■ EXCERPT PROVIDED:
Miu Miu Fall/Winter 2013 Campaign, Image Credit: a-state-of-bliss.tumblr via the tFS forums
This week started off with more good news regarding the improvement of racial diversity in the fashion world. Not only did we get an unusually diverse casting at the Christian Dior Haute Couture show, we also got previews from Fall/Winter campaigns by major designers that cast several non-white models. DSquared went for an interesting concept in its Fall campaign, which was shot by photographers Mert & Marcus, that involves a cast consisting solely of black male models and female models of Asian descent. Chanel booked two Asians for the Fall campaign, Korean model Soo Joo Park and Japanese beauty Chiharu Okunugi, alongside Karl Lagerfeld’s new muse Ashleigh Good. And a preview shot for the Miu Miu campaign, shot by Inez & Vinoodh, features Brazilian newcomer Marina Nery and Moroccan stunner Hind Sahli.
TFS forum members are obviously pleased to see so many non-Caucasian models finally getting the recognition they deserve and being cast for blue chip campaigns.
About the Miu Miu campaign, member Fiercification, who was the first to post the images on the forums, said, “And the diversity trend continues! Loving Hind here!”
“Really proud of these diversity things going on in a lot of campaigns this season,” added Fashiognosis when commenting on the ad.
Fer19dog was another member who couldn't contain his excitement over seeing such a surprising and interesting model cast. “This is amazing!!! This made the rest of the year for me. Very happy for both girls, they look great and eye catching. Long live diversity!!!” he swooned.
Elfinkova applauded the art direction of the campaign itself and noted, “This looks like a Miu Miu campaign of the past – and I love it.”
Chanel Fall/Winter 2013 campaign, Image Credit: a-state-of-bliss.tumblr via the tFS forums
Reactions to the Chanel campaign were less positive. Valliaddict commented, “This is dreadful….that's all I can say. Dreadful.”
“This is so awkward and static. Karl doesn’t have a clue what he is doing…” mused jmrmartinho.
“I’m glad that I see more Asian girls than white girls …….for once in a campaign. But I’m not impressed with the result,” shared congacon.

(Lines of data)

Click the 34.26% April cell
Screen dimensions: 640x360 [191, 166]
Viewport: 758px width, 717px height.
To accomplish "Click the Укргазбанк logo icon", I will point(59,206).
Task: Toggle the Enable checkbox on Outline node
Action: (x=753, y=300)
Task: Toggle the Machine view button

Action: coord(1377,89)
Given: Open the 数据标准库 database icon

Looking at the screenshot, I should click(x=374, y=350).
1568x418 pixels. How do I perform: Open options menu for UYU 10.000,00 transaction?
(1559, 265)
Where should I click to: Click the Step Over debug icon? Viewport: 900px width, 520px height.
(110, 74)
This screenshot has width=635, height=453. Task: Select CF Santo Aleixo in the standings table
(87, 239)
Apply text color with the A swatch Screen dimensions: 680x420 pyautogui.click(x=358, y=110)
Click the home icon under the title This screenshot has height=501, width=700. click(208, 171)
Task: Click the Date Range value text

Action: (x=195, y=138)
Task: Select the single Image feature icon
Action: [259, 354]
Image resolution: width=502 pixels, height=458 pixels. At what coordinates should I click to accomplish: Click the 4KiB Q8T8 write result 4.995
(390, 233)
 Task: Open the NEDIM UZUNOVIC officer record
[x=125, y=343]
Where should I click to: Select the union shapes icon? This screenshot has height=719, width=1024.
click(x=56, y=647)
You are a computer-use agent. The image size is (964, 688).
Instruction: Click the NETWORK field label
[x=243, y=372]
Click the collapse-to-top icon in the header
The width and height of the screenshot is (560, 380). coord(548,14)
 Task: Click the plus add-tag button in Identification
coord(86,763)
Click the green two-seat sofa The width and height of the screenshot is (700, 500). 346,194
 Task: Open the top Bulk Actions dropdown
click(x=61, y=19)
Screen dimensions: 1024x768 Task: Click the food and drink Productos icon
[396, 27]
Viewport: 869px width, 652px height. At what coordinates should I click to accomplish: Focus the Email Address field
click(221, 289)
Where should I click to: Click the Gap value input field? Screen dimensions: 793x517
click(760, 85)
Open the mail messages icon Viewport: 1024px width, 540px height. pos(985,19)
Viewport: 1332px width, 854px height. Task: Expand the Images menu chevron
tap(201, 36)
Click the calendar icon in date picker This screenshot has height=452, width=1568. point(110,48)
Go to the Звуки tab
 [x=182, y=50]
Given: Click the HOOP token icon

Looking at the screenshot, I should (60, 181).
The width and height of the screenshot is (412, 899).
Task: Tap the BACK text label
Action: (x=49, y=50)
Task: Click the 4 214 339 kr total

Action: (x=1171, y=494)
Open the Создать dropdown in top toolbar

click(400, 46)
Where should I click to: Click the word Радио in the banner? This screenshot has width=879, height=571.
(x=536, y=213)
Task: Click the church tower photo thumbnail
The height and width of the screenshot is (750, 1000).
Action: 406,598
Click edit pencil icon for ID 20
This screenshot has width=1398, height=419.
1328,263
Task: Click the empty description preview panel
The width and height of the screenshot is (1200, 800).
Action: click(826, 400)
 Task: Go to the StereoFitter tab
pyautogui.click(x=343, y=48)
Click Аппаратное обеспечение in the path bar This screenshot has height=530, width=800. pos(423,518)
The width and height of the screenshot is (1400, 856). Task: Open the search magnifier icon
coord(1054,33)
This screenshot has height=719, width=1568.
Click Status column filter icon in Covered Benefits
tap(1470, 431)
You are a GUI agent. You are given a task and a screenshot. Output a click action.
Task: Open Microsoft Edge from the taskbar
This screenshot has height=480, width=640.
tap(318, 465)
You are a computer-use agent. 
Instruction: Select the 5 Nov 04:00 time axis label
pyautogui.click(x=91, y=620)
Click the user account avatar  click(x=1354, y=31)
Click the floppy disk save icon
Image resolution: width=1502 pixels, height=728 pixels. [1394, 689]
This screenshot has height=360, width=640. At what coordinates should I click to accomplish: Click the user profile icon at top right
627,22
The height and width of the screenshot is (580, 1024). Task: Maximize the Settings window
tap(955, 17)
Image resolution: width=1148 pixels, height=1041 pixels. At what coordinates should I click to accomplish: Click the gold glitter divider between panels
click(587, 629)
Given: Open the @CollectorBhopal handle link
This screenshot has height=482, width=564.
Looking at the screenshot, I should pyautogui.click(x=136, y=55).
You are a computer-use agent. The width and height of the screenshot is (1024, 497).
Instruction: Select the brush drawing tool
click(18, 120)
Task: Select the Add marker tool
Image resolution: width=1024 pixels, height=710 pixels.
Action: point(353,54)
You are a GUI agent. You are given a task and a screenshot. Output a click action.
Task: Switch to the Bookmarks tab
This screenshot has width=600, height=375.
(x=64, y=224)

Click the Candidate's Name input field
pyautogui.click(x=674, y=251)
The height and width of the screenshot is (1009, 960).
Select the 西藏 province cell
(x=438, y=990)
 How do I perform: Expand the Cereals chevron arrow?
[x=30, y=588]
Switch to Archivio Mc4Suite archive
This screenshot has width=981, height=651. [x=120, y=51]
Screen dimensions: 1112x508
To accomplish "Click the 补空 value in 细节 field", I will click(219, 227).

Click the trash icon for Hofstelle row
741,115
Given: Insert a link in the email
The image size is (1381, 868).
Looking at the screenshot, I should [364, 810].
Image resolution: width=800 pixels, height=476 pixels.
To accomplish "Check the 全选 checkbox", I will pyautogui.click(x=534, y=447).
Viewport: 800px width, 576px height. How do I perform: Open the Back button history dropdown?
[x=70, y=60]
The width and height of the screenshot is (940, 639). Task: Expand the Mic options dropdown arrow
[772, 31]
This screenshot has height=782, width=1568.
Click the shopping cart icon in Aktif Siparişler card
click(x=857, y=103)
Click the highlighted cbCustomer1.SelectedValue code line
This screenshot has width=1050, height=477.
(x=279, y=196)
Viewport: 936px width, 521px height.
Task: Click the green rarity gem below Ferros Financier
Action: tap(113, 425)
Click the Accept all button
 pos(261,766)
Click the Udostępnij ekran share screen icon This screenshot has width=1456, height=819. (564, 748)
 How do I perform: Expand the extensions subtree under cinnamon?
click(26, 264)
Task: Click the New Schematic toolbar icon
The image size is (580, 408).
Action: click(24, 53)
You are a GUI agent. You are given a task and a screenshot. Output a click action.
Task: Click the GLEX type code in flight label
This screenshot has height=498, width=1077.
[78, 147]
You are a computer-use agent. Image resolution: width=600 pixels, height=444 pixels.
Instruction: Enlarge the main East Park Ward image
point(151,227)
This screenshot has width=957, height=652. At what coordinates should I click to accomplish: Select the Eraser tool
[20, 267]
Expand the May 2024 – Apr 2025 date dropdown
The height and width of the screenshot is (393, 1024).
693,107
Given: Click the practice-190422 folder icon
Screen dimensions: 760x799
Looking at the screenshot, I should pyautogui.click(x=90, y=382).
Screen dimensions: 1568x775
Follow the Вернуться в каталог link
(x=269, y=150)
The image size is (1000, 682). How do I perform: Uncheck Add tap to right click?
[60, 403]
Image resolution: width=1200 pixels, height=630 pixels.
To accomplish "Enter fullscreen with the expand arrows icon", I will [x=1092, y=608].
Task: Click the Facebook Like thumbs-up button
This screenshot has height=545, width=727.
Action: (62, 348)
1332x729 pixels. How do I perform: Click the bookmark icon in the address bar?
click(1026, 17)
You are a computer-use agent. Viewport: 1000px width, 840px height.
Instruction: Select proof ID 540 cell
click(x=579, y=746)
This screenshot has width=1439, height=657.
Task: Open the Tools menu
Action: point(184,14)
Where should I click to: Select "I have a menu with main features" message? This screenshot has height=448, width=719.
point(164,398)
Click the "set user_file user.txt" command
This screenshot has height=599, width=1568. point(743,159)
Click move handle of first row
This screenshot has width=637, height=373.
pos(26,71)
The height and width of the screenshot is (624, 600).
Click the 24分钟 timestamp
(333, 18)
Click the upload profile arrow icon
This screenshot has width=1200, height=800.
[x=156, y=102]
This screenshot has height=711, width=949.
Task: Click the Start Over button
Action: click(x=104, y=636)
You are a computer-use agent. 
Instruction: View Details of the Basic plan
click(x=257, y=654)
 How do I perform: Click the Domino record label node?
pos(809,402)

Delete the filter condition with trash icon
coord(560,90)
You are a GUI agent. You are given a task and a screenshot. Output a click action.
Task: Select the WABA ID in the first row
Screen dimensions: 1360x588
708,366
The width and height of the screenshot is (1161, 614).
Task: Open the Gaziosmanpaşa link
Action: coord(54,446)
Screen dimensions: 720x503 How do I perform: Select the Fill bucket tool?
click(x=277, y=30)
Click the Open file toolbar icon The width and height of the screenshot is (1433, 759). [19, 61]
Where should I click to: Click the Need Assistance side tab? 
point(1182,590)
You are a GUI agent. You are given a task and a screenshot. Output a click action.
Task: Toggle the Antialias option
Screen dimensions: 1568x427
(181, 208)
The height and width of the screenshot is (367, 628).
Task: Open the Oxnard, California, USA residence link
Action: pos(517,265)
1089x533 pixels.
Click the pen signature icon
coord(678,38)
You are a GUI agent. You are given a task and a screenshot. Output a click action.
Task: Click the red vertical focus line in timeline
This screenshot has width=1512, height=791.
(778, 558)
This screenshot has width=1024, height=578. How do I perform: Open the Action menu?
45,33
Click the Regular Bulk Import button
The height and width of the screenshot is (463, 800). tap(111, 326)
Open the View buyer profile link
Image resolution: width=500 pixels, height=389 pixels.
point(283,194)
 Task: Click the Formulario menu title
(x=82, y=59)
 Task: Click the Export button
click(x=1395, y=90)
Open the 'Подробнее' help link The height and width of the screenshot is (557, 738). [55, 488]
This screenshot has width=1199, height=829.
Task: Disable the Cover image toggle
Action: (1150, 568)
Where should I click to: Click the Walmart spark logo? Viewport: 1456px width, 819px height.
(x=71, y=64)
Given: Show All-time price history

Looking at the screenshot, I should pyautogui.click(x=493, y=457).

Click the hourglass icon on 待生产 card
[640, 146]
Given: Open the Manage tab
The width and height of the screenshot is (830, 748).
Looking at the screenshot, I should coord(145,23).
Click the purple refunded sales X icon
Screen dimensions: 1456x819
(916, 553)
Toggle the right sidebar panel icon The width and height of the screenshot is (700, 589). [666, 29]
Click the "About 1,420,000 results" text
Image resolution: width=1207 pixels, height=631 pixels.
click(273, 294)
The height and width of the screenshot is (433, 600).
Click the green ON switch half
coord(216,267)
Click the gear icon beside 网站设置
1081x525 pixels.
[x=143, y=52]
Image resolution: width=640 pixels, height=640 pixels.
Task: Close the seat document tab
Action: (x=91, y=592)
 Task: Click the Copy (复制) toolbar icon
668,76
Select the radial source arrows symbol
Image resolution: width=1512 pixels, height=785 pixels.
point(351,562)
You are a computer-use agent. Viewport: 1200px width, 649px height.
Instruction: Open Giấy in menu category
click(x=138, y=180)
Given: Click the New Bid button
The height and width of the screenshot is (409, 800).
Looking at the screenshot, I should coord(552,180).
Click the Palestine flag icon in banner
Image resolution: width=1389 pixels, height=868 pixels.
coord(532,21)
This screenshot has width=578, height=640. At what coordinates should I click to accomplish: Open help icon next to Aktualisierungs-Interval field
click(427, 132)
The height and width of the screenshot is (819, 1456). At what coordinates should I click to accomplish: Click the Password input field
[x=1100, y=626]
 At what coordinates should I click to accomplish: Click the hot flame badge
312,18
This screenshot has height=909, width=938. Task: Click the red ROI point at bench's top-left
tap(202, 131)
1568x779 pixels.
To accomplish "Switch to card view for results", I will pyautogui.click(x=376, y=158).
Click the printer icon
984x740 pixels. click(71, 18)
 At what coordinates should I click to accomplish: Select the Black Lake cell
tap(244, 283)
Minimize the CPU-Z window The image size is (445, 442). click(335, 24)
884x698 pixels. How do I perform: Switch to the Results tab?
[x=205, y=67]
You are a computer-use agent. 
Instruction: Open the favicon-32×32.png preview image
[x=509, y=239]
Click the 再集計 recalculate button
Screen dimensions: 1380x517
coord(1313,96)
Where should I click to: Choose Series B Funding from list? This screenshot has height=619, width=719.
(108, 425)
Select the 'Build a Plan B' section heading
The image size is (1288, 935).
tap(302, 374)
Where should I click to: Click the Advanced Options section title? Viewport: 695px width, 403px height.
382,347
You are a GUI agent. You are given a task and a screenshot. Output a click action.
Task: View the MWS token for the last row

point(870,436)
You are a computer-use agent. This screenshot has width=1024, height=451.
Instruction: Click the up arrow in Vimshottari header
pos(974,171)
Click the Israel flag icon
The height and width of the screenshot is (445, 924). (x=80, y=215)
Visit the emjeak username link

■ COMPLETE THE FOLLOWING:
**a)** Answer these questions about the article on diversity in fashion campaigns, one per line:
(i) Which photographers shot the DSquared Fall campaign?
(ii) Which forum member was the first to post the Miu Miu images?
(iii) Who called the Chanel campaign "so awkward and static"?
**b)** Print the part of the article on diversity in fashion campaigns from "About the Miu" to "commenting on the ad.".
**c)** Carry on the article on diversity in fashion campaigns, starting after its last sentence.

■ ANSWERS TO THE EXERCISE:
**a)**
(i) Mert & Marcus
(ii) Fiercification
(iii) jmrmartinho

**b)**
About the Miu Miu campaign, member Fiercification, who was the first to post the images on the forums, said, “And the diversity trend continues! Loving Hind here!”
“Really proud of these diversity things going on in a lot of campaigns this season,” added Fashiognosis when commenting on the ad.

**c)**
I couldn't help but think the same when looking at those images from the Chanel campaign. While I appreciate the diversity here, it is really about the only highlight in these images. The confused concept, the awkward styling, the mediocre photography. It all seems a little random and lackluster. The good thing is that the models are definitely not at fault here. And with luxury houses as impactful as Chanel and Prada (whose Fall campaign includes Chinese model Fei Fei Sun and multiethnic beauty Malaika Firth, the first black model to star in a Prada campaign since Naomi Campbell in 1994!) embracing racial diversity more and more we hope that this diverse casting is not just a trend, but will eventually be the norm in fashion campaigns.
Louis Vuitton Fall/Winter 2013 Campaign, Image Credit: zinio via the tFS forums
Gisele Bündchen sharing the spotlight with other models only happens about once in a blue moon. But for Louis Vuitton’s top model-studded Fall/Winter 2013 campaign, we see her pictured alongside fellow Brazilian model Isabeli Fontana, iconic Estée Lauder face Carolyn Murphy and model/musician Karen Elson in the very same frame. As per usual, the campaign was shot by Steven Meisel, who managed to make the cast look harmonious rather than it seeming like the models were cast just for the sake of being well-known and expensive. The mood conveyed in the one shot that has been released so far is especially impressive. The cold but luxurious-looking setting, the sexual undertone to the models’ get-up, the dramatic makeup and the beautiful lighting all add up to a stunning image capturing the essence of the collection perfectly.
Members of the tFS forums liked what they saw, expressing mostly positive sentiments about the cast and concept of the campaign.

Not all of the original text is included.